SÉRIE D'EXERCICES:
[a] Recopiez sans rien changer le passage du texte fourni qui va de « Pour l'heure, le » à « cas de covid. ».
[b] Selon le texte fourni, quels patients le service de réanimation accueille-t-il pour l'heure ?

____ TEXTE FOURNI

Pour l'heure, le service de réanimation accueille ses patients habituels. Des patients de post opérations ou des patients qui ont eu un infarctus.  " " On retrouve notre quotidien de la réa pour nous  et on est plutôt soulagé " avoue David."Aujourd'hui, on respire enfin, il n'y a plus de cas covid chez nous et on espère que cela va durer ", espère-t-il. Le service commence à se remplir, mais plus par des cas de covid.


La réa, à bout de souffle

Le moral du personnel a également été affecté face au désarroi des proches. "Comme d'habitude, nous sommes à l'écoute et dans l'accompagnement des familles. Mais la première vague a été très difficile pour ces proches, car le protocole à l'époque était très strict et c'était vraiment difficile de devoir dire aux familles qu'elles ne pouvaient pas voir leurs proches ". Ensuite le protocole s'est allégé et "heureusement" reconnaît-il, "car pour les familles, c'est toujours très difficile de se retrouver dans notre service. En réa, on est en bout de chaîne pour un patient. Heureusement, nous n'avons pas eu beaucoup de pertes humaines " confie David.

________
____ LIGNES DE DONNÉES

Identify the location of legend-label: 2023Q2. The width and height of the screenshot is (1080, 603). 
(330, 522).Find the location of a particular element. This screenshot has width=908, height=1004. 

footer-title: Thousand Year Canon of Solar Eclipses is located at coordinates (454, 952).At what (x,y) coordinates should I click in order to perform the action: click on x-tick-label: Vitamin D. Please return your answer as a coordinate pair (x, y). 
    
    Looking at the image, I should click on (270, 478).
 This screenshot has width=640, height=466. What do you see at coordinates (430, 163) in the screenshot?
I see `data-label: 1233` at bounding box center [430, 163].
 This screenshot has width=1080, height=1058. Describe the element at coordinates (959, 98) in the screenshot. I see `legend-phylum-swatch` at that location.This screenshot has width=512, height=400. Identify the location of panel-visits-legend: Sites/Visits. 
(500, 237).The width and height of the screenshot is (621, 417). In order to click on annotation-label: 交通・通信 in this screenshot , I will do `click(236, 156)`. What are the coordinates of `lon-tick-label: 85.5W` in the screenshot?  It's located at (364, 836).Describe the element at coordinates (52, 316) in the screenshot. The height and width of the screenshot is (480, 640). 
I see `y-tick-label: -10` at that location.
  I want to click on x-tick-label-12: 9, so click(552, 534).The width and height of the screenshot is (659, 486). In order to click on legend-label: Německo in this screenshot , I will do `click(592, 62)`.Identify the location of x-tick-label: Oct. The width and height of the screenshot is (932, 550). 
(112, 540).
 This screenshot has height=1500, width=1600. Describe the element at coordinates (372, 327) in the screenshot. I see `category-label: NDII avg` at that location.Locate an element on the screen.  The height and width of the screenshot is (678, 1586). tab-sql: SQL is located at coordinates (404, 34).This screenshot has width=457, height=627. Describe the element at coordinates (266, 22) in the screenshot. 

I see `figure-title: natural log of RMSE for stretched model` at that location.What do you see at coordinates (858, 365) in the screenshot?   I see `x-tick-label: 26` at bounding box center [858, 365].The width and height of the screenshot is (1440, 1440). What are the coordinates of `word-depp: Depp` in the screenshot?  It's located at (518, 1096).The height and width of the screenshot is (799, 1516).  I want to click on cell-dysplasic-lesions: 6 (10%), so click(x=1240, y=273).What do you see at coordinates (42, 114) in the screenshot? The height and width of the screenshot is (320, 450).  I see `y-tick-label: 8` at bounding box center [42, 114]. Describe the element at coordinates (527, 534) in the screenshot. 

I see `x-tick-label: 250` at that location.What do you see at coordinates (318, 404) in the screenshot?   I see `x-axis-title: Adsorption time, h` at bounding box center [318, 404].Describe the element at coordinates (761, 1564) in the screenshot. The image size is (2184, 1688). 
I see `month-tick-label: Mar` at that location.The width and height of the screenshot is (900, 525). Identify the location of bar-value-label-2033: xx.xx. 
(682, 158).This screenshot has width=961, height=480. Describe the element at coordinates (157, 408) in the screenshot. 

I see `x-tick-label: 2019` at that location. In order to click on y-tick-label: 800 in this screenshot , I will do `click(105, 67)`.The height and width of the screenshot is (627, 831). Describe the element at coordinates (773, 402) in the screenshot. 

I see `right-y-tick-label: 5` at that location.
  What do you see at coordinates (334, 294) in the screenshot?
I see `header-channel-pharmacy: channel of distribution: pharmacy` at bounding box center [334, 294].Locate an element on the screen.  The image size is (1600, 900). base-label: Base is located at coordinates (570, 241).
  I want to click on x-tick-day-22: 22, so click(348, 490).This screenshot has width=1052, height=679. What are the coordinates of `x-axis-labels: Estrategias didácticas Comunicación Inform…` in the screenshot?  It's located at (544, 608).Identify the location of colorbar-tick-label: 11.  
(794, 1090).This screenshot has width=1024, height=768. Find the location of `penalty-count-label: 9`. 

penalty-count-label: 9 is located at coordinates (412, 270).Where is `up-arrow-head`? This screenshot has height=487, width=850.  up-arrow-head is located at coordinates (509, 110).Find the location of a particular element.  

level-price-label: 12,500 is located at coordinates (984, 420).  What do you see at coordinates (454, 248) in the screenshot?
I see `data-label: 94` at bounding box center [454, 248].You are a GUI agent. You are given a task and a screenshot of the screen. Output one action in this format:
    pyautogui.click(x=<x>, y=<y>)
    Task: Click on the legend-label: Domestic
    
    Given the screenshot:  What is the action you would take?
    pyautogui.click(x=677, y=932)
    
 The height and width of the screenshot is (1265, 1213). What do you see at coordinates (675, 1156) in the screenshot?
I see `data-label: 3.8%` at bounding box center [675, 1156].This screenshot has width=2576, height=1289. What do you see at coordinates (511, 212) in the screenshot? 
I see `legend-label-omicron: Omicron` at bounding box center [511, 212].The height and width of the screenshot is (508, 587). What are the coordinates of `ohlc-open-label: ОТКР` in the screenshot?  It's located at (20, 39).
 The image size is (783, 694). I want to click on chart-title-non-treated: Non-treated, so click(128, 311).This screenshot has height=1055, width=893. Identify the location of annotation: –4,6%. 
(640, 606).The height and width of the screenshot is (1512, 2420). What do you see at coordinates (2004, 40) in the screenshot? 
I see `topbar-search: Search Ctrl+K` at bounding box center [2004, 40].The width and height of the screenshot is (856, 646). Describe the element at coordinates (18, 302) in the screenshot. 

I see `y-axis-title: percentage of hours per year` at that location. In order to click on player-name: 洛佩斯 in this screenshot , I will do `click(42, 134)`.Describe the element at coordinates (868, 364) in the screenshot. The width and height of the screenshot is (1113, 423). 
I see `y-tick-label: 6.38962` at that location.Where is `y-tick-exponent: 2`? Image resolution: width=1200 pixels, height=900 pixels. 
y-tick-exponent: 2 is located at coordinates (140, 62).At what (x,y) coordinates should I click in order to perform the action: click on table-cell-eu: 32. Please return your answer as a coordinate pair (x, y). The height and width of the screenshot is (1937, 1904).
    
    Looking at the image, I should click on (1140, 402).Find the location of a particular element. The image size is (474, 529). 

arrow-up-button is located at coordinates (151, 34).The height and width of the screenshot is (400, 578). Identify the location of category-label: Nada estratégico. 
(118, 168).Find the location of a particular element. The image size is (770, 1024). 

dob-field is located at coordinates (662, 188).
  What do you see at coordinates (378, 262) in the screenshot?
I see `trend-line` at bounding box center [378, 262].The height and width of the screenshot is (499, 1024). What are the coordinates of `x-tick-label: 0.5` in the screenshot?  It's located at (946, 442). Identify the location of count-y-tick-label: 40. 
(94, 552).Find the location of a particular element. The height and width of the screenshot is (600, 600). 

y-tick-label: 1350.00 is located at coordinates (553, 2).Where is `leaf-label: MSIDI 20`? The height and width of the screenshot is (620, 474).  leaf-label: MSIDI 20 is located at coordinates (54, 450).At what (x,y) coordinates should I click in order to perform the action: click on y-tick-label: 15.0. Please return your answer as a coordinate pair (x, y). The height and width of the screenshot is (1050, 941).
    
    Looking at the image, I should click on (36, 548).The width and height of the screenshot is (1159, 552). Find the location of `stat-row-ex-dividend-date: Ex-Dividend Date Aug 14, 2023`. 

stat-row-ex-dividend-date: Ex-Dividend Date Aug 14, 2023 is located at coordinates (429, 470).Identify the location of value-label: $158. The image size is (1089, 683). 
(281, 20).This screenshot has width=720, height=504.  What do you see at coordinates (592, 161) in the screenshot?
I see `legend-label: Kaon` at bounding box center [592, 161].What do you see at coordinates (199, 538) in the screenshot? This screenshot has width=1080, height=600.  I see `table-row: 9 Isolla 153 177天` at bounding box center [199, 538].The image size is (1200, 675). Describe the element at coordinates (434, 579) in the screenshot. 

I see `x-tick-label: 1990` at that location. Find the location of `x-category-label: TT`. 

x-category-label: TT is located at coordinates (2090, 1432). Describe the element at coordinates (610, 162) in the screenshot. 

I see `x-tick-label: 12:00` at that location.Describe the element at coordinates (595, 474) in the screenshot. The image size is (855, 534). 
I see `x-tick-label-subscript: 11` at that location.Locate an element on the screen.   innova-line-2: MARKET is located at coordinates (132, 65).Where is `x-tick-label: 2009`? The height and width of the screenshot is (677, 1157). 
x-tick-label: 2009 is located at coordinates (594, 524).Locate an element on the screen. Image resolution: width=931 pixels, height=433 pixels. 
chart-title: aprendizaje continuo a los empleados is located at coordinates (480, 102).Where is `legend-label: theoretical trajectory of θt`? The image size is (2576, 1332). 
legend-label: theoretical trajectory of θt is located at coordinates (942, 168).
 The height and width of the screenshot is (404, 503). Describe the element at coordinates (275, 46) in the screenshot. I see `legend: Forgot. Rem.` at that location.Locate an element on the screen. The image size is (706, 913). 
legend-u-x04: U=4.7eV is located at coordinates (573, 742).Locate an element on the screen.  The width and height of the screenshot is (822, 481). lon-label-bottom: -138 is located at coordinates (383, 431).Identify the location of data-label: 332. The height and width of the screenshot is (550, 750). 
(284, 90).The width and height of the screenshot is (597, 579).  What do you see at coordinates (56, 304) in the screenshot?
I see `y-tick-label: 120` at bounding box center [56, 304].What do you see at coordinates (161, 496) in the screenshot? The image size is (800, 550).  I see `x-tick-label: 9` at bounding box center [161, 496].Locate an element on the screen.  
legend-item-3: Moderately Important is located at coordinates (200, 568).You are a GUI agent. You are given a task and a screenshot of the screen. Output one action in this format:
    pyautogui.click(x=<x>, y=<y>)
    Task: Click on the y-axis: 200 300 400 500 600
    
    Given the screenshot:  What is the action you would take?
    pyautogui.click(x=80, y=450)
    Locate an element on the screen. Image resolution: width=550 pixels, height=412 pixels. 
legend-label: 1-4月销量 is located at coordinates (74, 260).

________

RÉPONSES DANS L'ORDRE:
[a]
Pour l'heure, le service de réanimation accueille ses patients habituels. Des patients de post opérations ou des patients qui ont eu un infarctus.  " " On retrouve notre quotidien de la réa pour nous  et on est plutôt soulagé " avoue David."Aujourd'hui, on respire enfin, il n'y a plus de cas covid chez nous et on espère que cela va durer ", espère-t-il. Le service commence à se remplir, mais plus par des cas de covid.

[b] Ses patients habituels : des patients de post-opération ou des patients qui ont eu un infarctus.